(Source records)

━━━━━━━━━━━━━━━━

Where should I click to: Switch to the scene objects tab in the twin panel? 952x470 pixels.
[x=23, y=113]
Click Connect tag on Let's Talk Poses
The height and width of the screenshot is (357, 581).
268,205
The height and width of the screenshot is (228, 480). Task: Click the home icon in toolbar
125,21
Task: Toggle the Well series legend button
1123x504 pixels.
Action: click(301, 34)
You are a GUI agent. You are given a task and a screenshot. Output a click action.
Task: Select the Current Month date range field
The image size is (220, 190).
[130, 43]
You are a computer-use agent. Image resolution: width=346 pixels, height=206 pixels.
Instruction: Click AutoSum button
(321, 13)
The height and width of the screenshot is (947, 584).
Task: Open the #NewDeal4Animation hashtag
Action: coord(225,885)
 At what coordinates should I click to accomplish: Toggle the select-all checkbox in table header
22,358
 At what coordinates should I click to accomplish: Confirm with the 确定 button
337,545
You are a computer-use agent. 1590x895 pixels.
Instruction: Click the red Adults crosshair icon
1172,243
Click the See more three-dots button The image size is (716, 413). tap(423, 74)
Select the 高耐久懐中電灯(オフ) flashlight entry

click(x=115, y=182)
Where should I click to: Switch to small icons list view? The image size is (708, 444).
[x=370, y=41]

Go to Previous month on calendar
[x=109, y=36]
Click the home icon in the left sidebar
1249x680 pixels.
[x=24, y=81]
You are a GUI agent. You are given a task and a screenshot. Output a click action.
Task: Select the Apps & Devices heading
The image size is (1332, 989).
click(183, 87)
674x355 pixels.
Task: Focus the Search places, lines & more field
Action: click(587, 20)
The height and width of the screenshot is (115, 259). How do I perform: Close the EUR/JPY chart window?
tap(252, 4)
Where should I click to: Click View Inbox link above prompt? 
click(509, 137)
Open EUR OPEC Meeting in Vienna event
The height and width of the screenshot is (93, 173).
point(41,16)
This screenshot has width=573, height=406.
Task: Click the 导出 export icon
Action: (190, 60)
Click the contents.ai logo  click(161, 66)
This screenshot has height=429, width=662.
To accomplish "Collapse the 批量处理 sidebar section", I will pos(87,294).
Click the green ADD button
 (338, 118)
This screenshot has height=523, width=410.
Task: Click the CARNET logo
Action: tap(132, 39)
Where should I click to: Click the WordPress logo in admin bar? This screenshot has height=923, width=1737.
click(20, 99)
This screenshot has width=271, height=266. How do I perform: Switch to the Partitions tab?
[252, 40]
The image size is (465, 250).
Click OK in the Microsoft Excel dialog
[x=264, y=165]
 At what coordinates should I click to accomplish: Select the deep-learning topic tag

━━━━━━━━━━━━━━━━

(What you have to do)
Among the entries, how many lines contain the string "agent"? Give the number without anything else.

(Task response)
4